Вскоре из дома выползли счастливые и обессилевшие люди. Они бессвязно перекликались между собой. Я подбежал к папе и повторил несколько раз, добиваясь, чтобы он обратил на меня внимание: «Зачем ты остался?» – он непонимающе поглядел: «Где?» Этот случай на долгие годы затерялся среди прочего хлама в моей голове.

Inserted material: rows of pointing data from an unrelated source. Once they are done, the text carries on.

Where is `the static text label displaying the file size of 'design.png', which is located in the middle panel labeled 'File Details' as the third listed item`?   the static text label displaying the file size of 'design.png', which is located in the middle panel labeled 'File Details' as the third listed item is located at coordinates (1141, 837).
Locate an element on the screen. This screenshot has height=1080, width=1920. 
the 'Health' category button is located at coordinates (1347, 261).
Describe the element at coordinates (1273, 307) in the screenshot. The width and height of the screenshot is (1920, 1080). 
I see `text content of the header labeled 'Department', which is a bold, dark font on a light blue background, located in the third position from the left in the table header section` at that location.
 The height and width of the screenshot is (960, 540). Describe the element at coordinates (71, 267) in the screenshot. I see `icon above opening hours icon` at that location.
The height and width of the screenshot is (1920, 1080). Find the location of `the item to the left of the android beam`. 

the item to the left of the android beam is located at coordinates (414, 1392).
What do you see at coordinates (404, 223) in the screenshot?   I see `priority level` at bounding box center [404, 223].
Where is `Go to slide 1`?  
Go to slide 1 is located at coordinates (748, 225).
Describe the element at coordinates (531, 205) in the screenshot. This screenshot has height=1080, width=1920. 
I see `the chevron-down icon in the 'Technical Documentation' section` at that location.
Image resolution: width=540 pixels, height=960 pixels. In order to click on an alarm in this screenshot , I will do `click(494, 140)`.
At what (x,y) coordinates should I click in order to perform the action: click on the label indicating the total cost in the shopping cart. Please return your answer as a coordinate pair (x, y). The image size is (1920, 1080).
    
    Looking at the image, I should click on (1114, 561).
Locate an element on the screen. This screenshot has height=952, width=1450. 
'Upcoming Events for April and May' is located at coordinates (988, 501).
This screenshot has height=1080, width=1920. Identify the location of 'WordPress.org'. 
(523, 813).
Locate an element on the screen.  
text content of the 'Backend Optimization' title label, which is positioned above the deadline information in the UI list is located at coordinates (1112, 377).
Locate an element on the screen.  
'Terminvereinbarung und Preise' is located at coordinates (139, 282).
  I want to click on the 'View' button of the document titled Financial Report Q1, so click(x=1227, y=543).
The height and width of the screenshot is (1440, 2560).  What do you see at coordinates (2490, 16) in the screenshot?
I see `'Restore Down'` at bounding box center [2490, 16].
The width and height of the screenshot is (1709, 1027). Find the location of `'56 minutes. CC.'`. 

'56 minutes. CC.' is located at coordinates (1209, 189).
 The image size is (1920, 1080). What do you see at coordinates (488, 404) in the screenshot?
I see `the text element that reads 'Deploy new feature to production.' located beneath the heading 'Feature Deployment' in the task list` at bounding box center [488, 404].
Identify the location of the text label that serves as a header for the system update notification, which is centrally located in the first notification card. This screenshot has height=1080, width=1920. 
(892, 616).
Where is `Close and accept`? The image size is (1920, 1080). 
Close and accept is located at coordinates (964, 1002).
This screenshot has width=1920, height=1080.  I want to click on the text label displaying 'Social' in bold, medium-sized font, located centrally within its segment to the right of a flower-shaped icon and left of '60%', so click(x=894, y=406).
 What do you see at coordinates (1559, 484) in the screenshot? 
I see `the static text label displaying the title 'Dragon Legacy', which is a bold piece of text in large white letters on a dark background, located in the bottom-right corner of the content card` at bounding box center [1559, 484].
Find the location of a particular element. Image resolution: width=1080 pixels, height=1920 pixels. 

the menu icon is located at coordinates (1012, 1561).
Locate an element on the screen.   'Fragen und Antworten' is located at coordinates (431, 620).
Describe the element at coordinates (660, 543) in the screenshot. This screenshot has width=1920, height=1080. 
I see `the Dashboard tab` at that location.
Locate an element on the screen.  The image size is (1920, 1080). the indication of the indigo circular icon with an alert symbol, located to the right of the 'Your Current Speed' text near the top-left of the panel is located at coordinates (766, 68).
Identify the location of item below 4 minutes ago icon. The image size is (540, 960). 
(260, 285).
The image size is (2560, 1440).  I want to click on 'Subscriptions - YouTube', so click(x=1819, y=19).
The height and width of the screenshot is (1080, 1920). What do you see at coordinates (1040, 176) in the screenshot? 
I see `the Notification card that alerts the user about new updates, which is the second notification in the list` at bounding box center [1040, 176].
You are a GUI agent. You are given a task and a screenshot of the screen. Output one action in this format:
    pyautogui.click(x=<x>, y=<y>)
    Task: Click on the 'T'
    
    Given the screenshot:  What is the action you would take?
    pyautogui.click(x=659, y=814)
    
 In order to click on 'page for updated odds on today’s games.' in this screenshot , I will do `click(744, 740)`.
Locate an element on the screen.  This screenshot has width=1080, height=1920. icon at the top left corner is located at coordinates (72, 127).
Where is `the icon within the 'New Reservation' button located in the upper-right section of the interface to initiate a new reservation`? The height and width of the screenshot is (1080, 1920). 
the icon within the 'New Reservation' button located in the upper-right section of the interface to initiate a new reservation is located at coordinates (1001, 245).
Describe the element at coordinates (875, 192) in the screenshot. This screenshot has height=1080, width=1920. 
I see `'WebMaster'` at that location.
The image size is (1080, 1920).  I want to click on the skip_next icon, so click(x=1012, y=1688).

До самого вечера я просидел в предбаннике, не желая заходить в дом. Вошёл, когда все уже спали. Я разделся и лёг на полу. Опёрся локтем о пол, подпёр голову ладошкой и как будто задумался. От лунного сияния всё было чётко видно. На стене висели часы. Стрелки показывали двенадцать ночи. Промелькнуло несколько мгновений, и как будто кто-то легонько коснулся моей головы. Я снова глянул на часы, стрелка показывала пять утра.
Семь тюбетеек…
В тот день бабая пригласили на семидневку. Неизвестно для чего он взял меня с собой. Гостей, включая бабая, было семеро. Я так и запомнил их – семь тюбетеек. Мулла восседал во главе стола. Тюбетейка на лоснящейся лысине сидела педантично ровно и подчеркнуто строго. Он читал размеренно, уныло смакуя каждую нотку и, наверное, очень хотел вызвать священный трепет в односельчанах.
За столом с муллой соседствовал пожилой учитель Фархад. С годами он стал малообщителен и нелюдим. У всякого его собеседника складывалось смутное впечатление, будто за ним пристально наблюдают. Тюбетейка на школьном учителе удлиняла и без того вытянутую голову.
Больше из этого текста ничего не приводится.